Your garden should reflect your own interests and lifestyle. It is not a static object and can be changed from time to time, although you will need to allow time for it to mature. Don't forget, thought, that your garden surrounds your house and should complement the style of the building and the main material used.

There are so many different styles from which to choose. Looking at books and television programmes will generate some ideas, but it's often easier to see what you do and don't like by looking at other people's garden.

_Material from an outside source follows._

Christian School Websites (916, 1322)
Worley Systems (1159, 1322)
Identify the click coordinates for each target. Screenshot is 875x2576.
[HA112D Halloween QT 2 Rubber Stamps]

One of the main decisions is whether you prefer a formal or informal look. Formal gardens tend to be symmetrical and have clipped hedges, geometrically shaped beds and internal areas divided by neat paths. Gardeners with families often choose an informal style, as do people who want a contrast from their ordered, busy lives. Other, however, may prefer to have a more ordered, uncluttered garden in which lines are crisp and clear rather then indistinct and understated, as they frequently are in an informal garden. Many gardeners are not so clear cut and have small areas of each style within the overall garden. In many respect, the actual size of a garden is irrelevant. It is what you do with it that is important. Two people with similar, small town gardens may well treat them in totally different ways, one choosing a minimal approach, with elements sparely ordered and a few choice plants, while the other prefers to fill the space with hundreds of plants. It is surprising what can be done with even the smallest patch.

What features do you need?

One of the most important steps when you are planning a garden is to sit down and draw up a list of what you and everyone in your family needs from the garden. You should then try to rank these requirements in order of priority, because it's almost certain that there won't be a room for then all or that some uses conflict to with others. For example, making room for children's games, such as football, is likely to conflict with a desire to have a beautifully manicured lawn. Next, consider whether, realistically, you are going to have the time and money to achieve what you want. It is very easy to take a more then you can manage and end up with a part finished garden.

Making a plan

Determine your hardiness zone; this will narrow your choice of perennial plants. Then determine type of soil by sending samples to a local soil-testing laboratory.
Although it sounds dull, it is a good idea to draw up a scale plan, marking in the fixed features, such as trees, en existing pond or shed that you would like to retain. Also include areas of permanent shade and maximum sun, and any other relevant details, such as inspections covers. Then see if you can fit in what you want to achieve. When you have finished, go out and try to visualize whether it will work. Mark out areas with string or hosepipe and see what the finished design might look like on the ground. Live with the idea and the plans for a few weeks, looking at the garden in different light levels and weather to see how it will work. Only when you are satisfied it is time to start getting your hands dirty.